His responses to the Will were correspondingly Eastern in spirit.
The first was art. Particularly music. When we genuinely lose ourselves in aesthetic experience, Schopenhauer thought, the Will temporarily stops driving us. We cease to be desiring subjects. We become pure knowing subjects, contemplating without wanting. Music was the highest art because it was not a representation of the Will, the way a painting represents visible reality. Music was the Will itself made audible. It bypassed representation entirely and went straight to the thing-in-itself. Richard Wagner took this argument and built an aesthetic philosophy on it. He read The World as Will and Representation four times in a single year.

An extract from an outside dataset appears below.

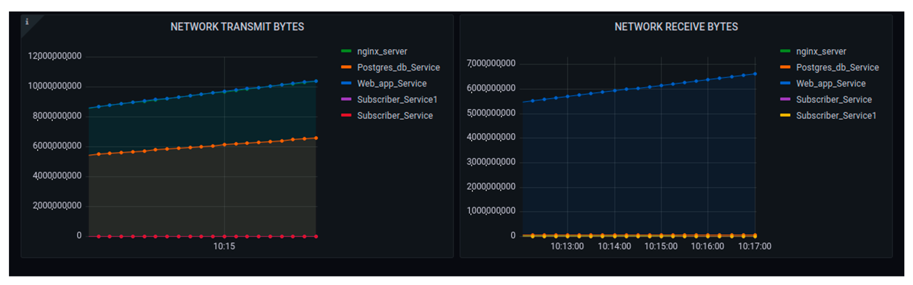Image resolution: width=913 pixels, height=285 pixels.
Task: Open the Network Transmit Bytes panel title menu
Action: (x=237, y=27)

The second response was asceticism: the deliberate denial of the Will’s demands. The saint, the mystic, the person who has looked directly at the suffering the Will produces and chosen to stop feeding it. This required seeing through what he called the principium individuationis, the illusion of separate selfhood, recognizing that the suffering of another person is, in a fundamental sense, one’s own suffering, because we are all expressions of the same Will.
Fame came in his final decade, after the publication in 1851 of Parerga and Paralipomena, his most accessible work. Visitors came to Frankfurt to hear him. He had outlasted Hegel’s dominance and watched his own recognition finally arrive.

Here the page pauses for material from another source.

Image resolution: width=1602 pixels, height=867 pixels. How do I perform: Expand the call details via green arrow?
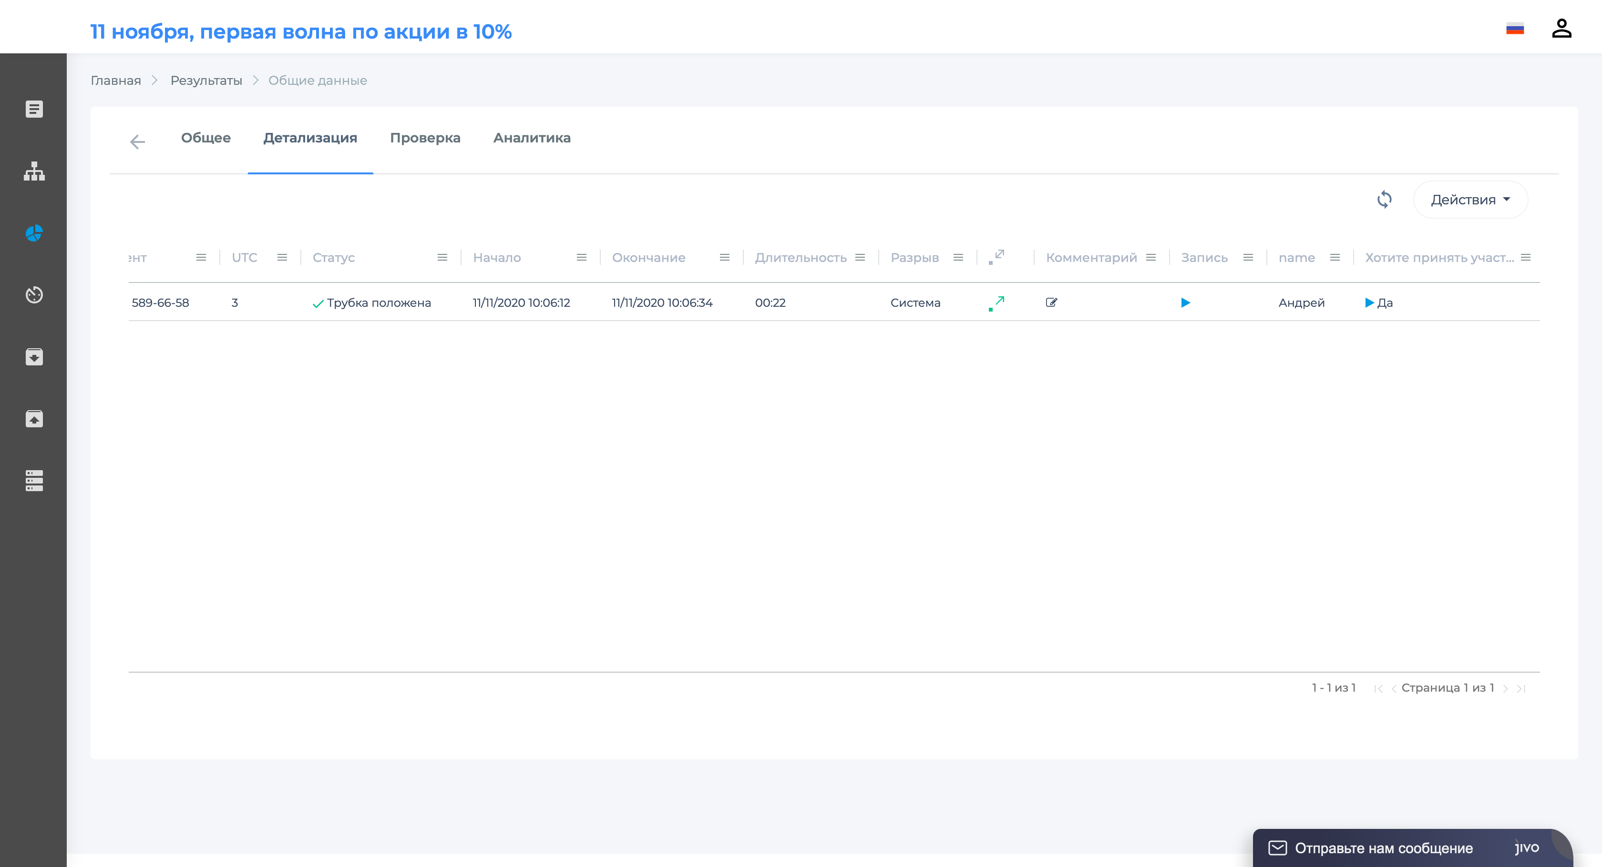coord(997,303)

He died in 1860, age seventy-two, alone at breakfast.
The young Nietzsche discovered The World as Will and Representation at twenty-one in a Leipzig bookshop. He picked it up on impulse, took it home, read through the night, and was transformed. He called it the most important reading of his life. He called Schopenhauer his educator. He would later repudiate Schopenhauer’s pessimism comprehensively, replacing the denial of the Will with the will to power, replacing the saint with the Ubermensch, replacing acceptance with ferocious affirmation. But the dialogue never ended.

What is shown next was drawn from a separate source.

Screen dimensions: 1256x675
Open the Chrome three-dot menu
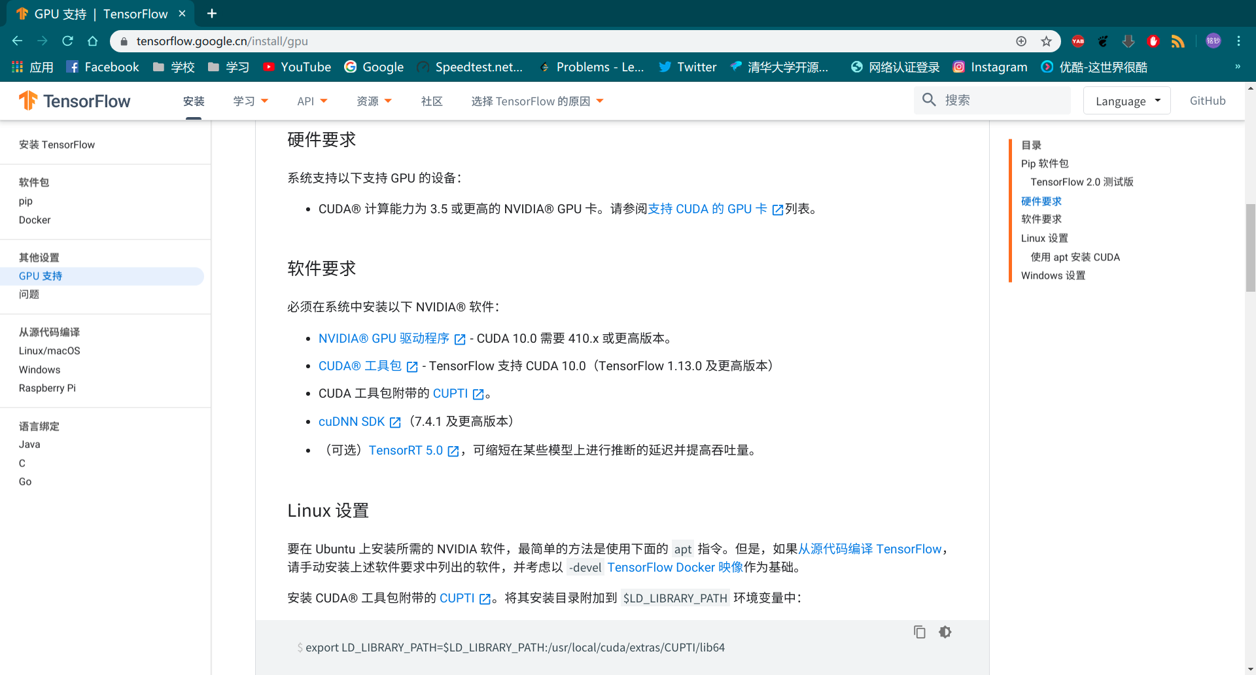coord(1239,41)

Carl Jung named Schopenhauer as a key predecessor of the concept of the unconscious: the Will, with its blindness and its indifference to individual flourishing, is a metaphysical description of something psychology would later describe in clinical terms. Freud, who claimed not to have read Schopenhauer closely, developed a theory of unconscious drives that bears a striking structural resemblance to the Will.
Schopenhauer never received the recognition from his contemporaries that he believed he deserved. He was right about that. He was also right that it would come eventually. He was right, too, that being right does not mean being happy. The Will takes no interest in either.